Ciaran Cranfield lived in a bungalow in Williams Terrace with his mother Phyllis until they were evicted for their mortgage arrears. Now Phyllis, 85, is in a nursing home in Towcester, while Ciaran, 46, sleeps in his car or at friends’ houses.
He said: “The mortgage had been paid off, but in 2000 mum had a stroke and we needed money to made adaptations to the house, and I needed a car I could drive her places in. That was the start of the problems I guess. We didn’t know there would be a recession or that mum would get dementia.
“I worked as a contractor for BT, but I was also mum’s carer. We had carers coming in from social services, but I’d have to be at home to keep the dogs out the way. I couldn’t be as flexible as others and take jobs in Milton Keynes or spend the night away because I had to look after mum.
“On mum’s birthday in 2015 I was told there wasn’t enough work locally anymore and I lost my job. I admit I was stupid after that. I had depression and anxiety and I couldn’t face the financial problems.”
Arrears on their joint mortgage reached £12,000, and their lender issued notice they wanted the amount paying in full or they would lose their home.
Mr Cranfield said: “It took almost a year for them to decide if mum had the capacity to act on her own behalf.
“By the time the court hearings started we were into this year.
“I had a deadline of 10am on a certain day to pay the money, or an eviction order would come into force at 10.30am. I had spoken to Citizens Advice and social services and they said given my mum’s situation nothing would happen straight away.
“I managed to get a loan set up with help from friends and family and the plan was to cover the next four months to give us time to sell the house.
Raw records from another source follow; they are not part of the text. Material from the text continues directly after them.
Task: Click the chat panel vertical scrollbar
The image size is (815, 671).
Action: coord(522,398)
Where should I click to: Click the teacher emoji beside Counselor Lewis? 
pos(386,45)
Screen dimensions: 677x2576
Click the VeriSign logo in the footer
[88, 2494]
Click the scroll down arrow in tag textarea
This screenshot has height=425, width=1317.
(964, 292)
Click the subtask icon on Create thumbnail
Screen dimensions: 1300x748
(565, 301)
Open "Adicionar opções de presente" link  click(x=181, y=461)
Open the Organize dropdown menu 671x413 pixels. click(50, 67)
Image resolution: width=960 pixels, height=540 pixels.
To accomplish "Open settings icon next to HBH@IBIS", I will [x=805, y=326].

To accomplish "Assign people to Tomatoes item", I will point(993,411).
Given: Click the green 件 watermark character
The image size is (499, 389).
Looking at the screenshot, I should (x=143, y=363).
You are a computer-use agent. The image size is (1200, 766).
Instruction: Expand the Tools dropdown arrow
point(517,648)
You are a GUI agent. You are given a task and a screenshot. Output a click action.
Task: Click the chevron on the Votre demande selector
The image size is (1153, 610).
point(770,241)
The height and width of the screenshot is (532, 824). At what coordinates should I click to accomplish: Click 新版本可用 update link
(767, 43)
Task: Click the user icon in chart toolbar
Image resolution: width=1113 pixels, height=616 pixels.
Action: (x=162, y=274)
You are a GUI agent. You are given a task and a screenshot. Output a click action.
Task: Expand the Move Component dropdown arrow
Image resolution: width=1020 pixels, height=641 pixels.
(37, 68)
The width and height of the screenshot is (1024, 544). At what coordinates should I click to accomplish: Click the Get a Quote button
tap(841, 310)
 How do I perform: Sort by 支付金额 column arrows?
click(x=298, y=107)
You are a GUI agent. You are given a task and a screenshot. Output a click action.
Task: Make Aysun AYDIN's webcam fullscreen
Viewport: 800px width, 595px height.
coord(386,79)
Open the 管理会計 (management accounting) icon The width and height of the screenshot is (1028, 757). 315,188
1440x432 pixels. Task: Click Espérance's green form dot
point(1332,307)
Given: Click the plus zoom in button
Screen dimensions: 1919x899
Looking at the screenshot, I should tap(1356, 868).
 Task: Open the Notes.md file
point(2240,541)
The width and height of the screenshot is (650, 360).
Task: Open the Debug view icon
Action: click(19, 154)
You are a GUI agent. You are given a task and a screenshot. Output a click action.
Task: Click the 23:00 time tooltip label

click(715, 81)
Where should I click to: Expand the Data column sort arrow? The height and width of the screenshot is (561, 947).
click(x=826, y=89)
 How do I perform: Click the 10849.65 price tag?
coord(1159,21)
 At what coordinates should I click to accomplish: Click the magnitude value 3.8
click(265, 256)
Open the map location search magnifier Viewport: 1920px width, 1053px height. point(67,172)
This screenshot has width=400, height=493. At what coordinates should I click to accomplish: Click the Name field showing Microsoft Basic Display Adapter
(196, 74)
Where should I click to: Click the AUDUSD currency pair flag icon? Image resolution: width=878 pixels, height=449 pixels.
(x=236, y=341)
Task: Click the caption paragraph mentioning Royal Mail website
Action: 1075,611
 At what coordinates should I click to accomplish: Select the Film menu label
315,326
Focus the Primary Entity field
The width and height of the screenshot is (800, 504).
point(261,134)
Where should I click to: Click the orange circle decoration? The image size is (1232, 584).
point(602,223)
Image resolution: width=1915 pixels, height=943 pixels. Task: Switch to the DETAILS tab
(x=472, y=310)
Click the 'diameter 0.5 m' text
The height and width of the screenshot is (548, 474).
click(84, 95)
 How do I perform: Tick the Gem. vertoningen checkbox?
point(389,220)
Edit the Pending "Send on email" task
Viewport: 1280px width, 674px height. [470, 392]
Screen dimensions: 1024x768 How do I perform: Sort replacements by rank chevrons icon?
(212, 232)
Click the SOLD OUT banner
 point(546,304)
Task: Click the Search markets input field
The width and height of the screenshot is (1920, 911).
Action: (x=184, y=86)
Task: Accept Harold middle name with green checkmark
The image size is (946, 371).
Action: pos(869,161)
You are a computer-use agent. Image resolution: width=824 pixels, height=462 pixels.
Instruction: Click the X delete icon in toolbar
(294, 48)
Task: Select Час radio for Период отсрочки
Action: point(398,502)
But the money wouldn’t be available until that afternoon. They wouldn’t accept it. It seemed they just wanted the money and were treating us like a number on a spreadsheet.
“I had to drive back from the court to Daventry to meet the bailiff.
“Social services found a place for my mum in Towcester, but she doesn’t need to be in a care home yet. And being there is making her condition worsen quicker.
“I know mum won’t get better, but while she can still move and she knows me I wanted to make the most of that time we had.
“I applied to the council for housing, but as mum has a ‘permanent place’ in the care home she isn’t deemed a priority. I was offered a place for just me, but they wouldn’t accept dogs and they’re all I have left.
“There’s 43 years of memories and family items in the bungalow, but I can’t get any of it out. If I want to go in I have to pay up to £200 a day, plus VAT, for someone to bring the keys and watch over me. I don’t have that money, I don’t have anything.
“I do odd jobs and things to earn some money, but I’m travelling to and from Towcester twice a day to see mum.”
Mr Cranfield’s story appeared in the Sunday Mirror at the weekend after he told his story to Dementia UK.
Mr Cranfield said: “I didn’t do it for the money – they didn’t pay me. I just wanted to raise awareness.
“Since then I’ve had a few people offering to help me, and someone set up a fundraising page for me. I wasn’t expectng this and I didn’t do it to get money. I just want to get my mum out of the care home.”
The fundraising page for Ciaran and Phyllis can be found at www.gofundme.com/whzpb8x3.